Many of the structures governing international sports have recognised that people who are part of this network of mutual dependence cannot be fairly investigated by others who are also part of it,and now accommodate and encourage the independent investigation of ethical violations in the administration. The ethics commission of the international governing body for cycling can investigate potential breaches on its own initiative. In the international governing body for athletics, the independent ethics commission has the power to appoint an independent investigator. In 2012, FIFA separated its independent ethics committee, which can sanction violations of its ethics code, into two chambers—investigative and adjudicatory. The former investigates potential violations of the code and prepares a report that the latter then adjudicates upon. In all three of these governance systems, the ethics body has also been given the power to impose sanctions that include banning a person from participating in the governance of the sport for life.

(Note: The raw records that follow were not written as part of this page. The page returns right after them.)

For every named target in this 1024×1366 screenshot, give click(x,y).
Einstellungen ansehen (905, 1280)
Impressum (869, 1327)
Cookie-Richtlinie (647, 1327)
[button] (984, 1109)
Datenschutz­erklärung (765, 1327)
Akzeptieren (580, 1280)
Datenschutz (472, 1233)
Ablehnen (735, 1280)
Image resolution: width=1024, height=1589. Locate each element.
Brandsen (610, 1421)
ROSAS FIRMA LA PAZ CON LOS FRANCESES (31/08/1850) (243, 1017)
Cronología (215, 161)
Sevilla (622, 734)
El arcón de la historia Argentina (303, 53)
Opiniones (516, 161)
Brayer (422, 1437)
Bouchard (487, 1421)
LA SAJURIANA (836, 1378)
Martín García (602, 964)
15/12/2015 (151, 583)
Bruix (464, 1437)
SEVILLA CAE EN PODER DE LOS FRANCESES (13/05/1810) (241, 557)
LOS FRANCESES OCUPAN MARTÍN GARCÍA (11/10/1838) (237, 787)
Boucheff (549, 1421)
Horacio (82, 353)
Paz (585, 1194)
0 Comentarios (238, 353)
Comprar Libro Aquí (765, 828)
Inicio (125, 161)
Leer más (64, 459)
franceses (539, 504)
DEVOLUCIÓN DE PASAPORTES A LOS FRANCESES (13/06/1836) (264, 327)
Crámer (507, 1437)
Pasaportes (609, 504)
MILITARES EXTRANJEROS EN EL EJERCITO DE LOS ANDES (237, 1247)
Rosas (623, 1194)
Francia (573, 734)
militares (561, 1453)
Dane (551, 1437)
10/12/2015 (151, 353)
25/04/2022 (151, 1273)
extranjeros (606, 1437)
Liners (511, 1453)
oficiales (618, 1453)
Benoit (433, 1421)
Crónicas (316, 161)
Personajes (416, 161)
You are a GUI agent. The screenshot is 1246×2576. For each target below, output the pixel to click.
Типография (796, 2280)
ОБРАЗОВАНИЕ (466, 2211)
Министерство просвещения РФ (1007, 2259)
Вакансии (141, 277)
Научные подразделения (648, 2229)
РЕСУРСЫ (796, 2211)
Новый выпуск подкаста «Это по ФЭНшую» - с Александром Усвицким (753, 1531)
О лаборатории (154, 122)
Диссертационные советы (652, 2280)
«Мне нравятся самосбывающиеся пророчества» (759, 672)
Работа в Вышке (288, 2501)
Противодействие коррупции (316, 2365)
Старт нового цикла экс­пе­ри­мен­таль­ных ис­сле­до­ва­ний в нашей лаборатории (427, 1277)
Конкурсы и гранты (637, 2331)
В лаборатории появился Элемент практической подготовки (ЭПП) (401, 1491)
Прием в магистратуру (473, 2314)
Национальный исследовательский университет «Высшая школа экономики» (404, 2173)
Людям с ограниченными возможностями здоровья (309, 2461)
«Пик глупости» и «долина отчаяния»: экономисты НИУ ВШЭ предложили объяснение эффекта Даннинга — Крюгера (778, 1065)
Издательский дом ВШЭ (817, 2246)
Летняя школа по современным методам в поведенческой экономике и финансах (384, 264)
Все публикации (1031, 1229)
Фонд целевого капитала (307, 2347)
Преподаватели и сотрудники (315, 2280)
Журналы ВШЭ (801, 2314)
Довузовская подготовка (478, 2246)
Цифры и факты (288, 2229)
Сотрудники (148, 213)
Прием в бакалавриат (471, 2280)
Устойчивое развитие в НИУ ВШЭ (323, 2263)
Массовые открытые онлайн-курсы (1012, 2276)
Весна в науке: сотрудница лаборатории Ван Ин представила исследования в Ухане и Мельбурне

These experiences contain important lessons for the BCCI as it tries to enter a period of transparent and accountable governance. The committee of administrators appointed by the Supreme Court to oversee the implementation of the Lodha committee’s recommendations has complained of resistance to its efforts from several quarters. Amit Shah, the national president of the BJP, who has been the president of the Gujarat Cricket Association since 2014, has resisted the court’s orders—its implementation would require Shah to step down from the post. There have also been findings of gross financial irregularities in the functioning Delhi’s governing body for cricket. Empowering the ombudsman to launch independent investigations would also be a fair and efficient way to enforce the compliance of reluctant administrators. However, the draft constitution of the Lodha committee that is currently in force does not empower the ombudsman to take such an action.
If the revised draft that has been submitted to the Supreme Court by the committee of administrators contains proposals that encourage the ombudsman to investigate independently, it would be a milestone in the struggle of sports to emerge from the shadow of volunteer administrators.
Aju John is the head of content at myLaw.